Mapola declined to comment on Tuesday saying “I don’t know anything about Litjobo’s case and I am not involved”.
Mapola denied that he was the complainant in the case “and I am not aware that his case has something to do with me”.
Police spokesman Senior Superintendent Clifford Molefe said the complainant was the state, without going into further details.

The Director of Public Prosecutions Advocate Leaba Thetsane KC could not be reached for comment. Litjobo told thepost that the raid on his home by what he called a “group of police officers” has left him shocked.  The officers, he says, ignored his child’s explanation that he was bathing.  “They shook my bathroom door and nearly broke it, demanding me to get out so that they could arrest me,” Litjobo says.  “They were insensitive to my explanation that I could not open because my wife and I were naked as we were taking a bath,” he said. From his house Litjobo was taken to the police station where he spent the night in a holding cell. On Monday the High Court ordered his release from police custody and instructed the state to pay legal costs incurred in the urgent application for his release.  No date is yet to be set for his criminal defamation case which is before the Maseru Magistrate’s court.
“I am waiting for my day in court,” Litjobo said.

“It seems the police got angry and decided that I should be arrested and locked up when I say the manner in which ACP Mapola is handling our application for permission to hold a protest march looks politically influenced”.  Mapola refused to grant permission for the demonstration on grounds that one of the organisers, the Basotho National Party (BNP) spokesman Machesetsa Mofomobe, threatened that the protesters would camp at parliament until it reports.  The protest planners also want the government to implement SADC decisions on security issues and prosecution of killers of former army boss Maaparankoe Mahao so Lesotho does not lose AGOA eligibility. They wanted their procession to be from Stadium Area to Moshoeshoe I Statue for less than five hours. In a January 6 letter he said he could not grant permission because “it is not clear who are going to take part” in the procession except Mofomobe, All Basotho Convention (ABC) youth league and the Alliance of Democrats (AD) spokesmen, Mphonyane Lebesa, and Chafotsa Letuka who have signed the application.

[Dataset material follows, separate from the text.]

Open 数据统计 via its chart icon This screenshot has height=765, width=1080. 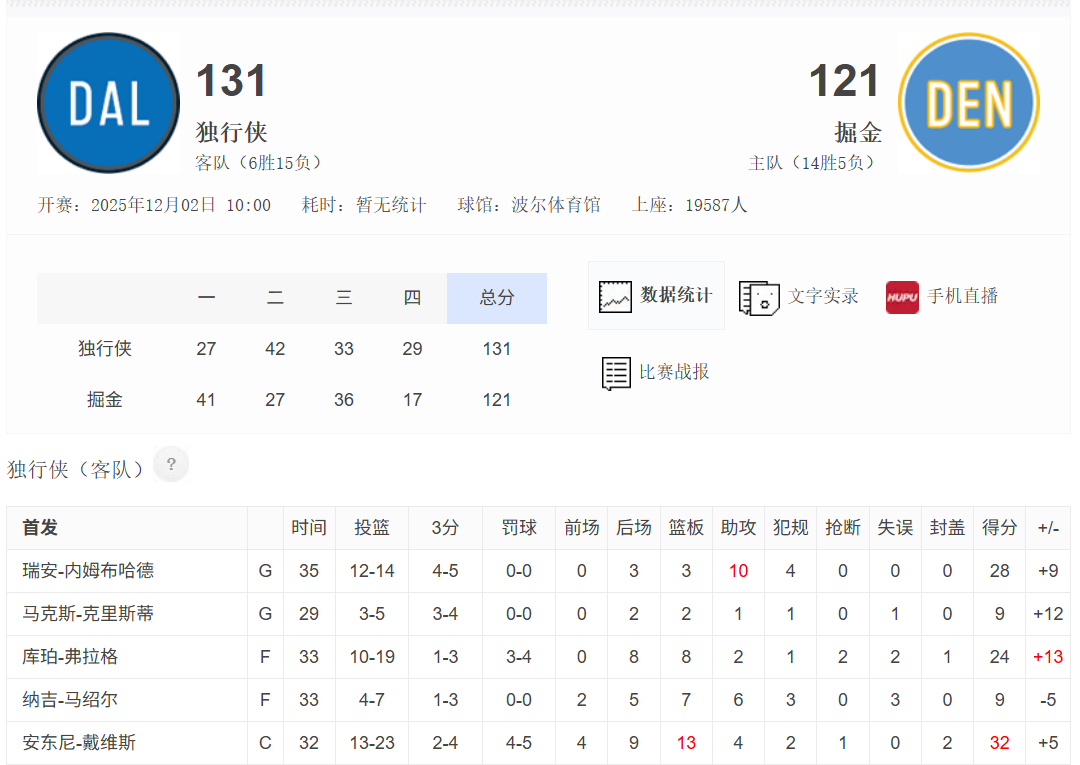click(614, 295)
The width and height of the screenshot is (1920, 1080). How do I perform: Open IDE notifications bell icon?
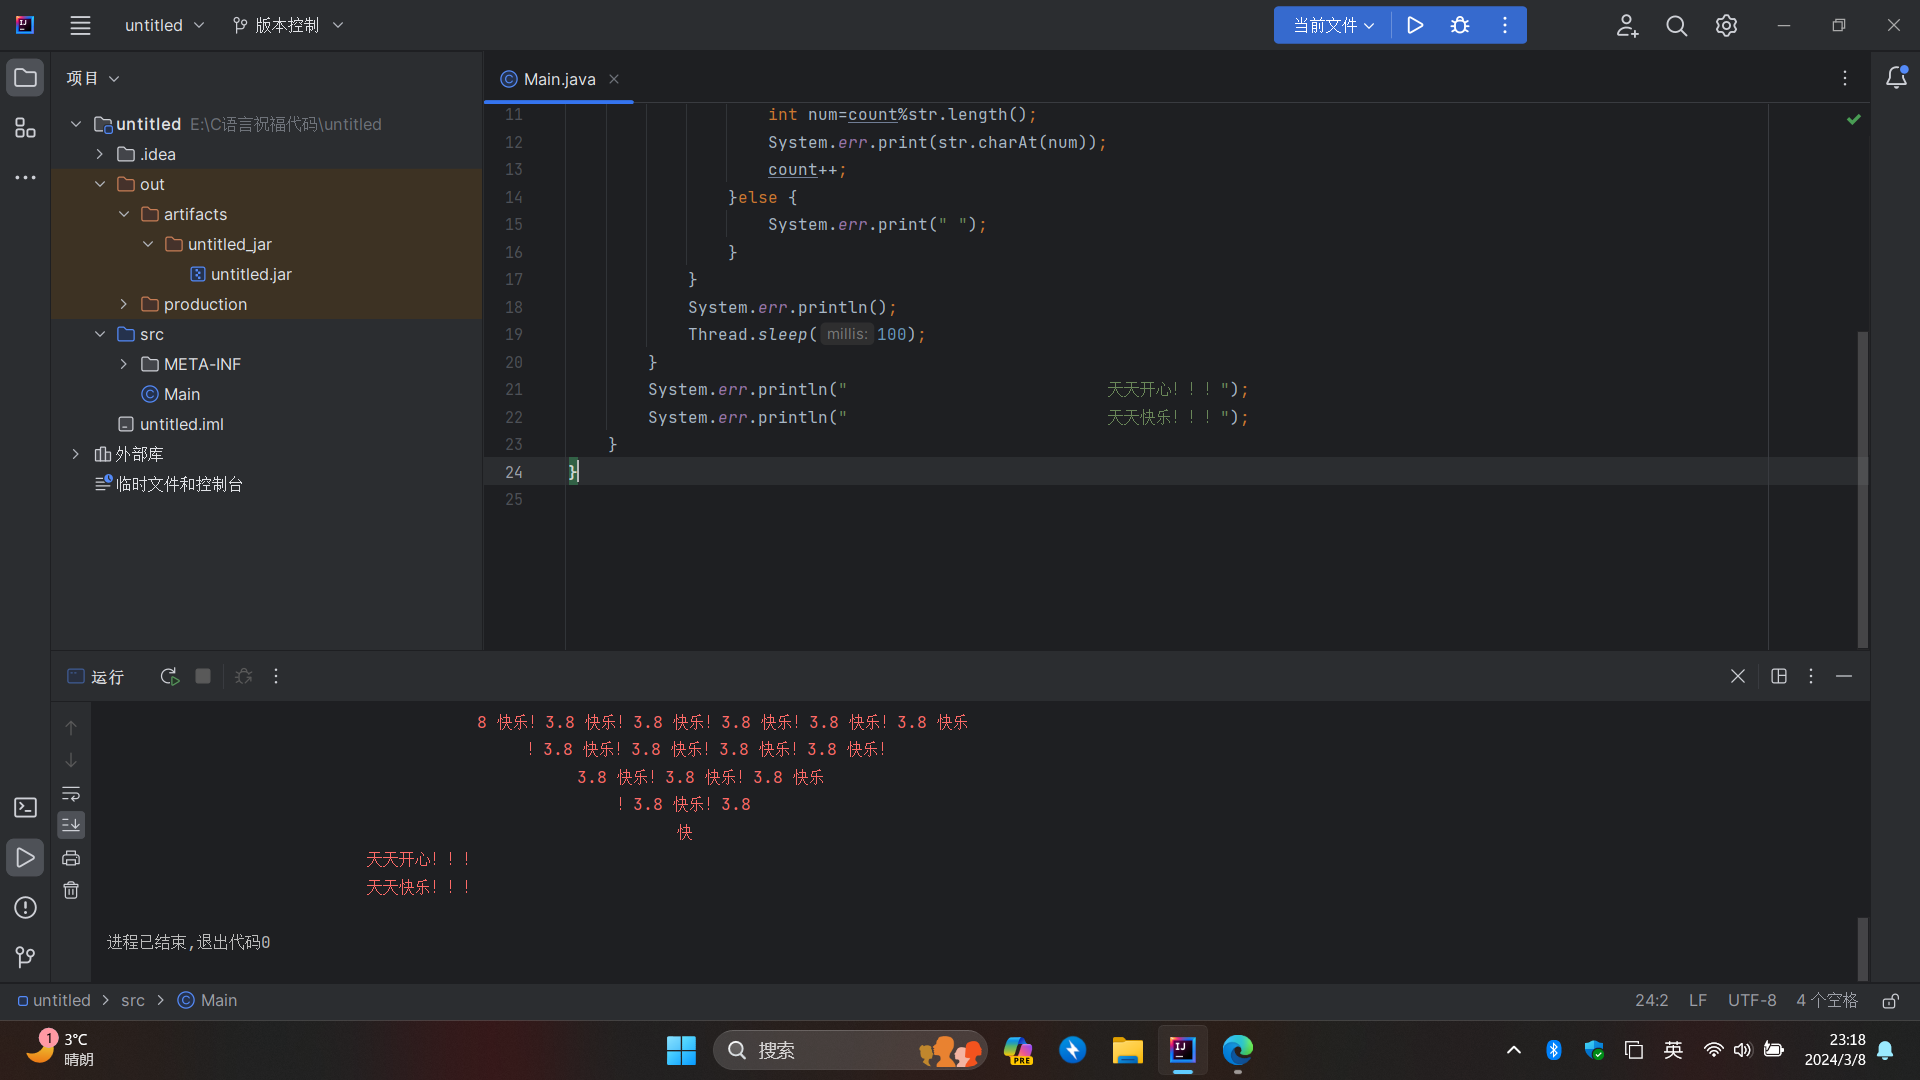point(1896,78)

“The application or notice shall specify the names and address of the person or body of persons organising the public meeting or procession,” Mapola quoted from the Public Meetings and Processions Act 2011. “I wish to bring to your attention that on the aforesaid alone, your application for a procession permit does not pass the test”. Mapola also told the organisers that he could not allow them to hold the procession because Mofomobe, at a BNP rally in Maputsoe, said there would be a protest march in which the protesters will not leave until parliament reopens. “I have a reasonable belief that your application for a procession permit is in relation to the very same procession that Mr. Machesetsa Mofomobe was referring to,” Mapola said. “This is because the destination that he was referring to is the very destination intended in your application (Moshoeshoe I Statue),” he said. “Due to the fact that I do not know when the parliament will be reopened I put it to you that your contention that you will not leave the place unless the Parliament reopens by itself poses a threat or harm to peace, public safety, public security and public order,” he said.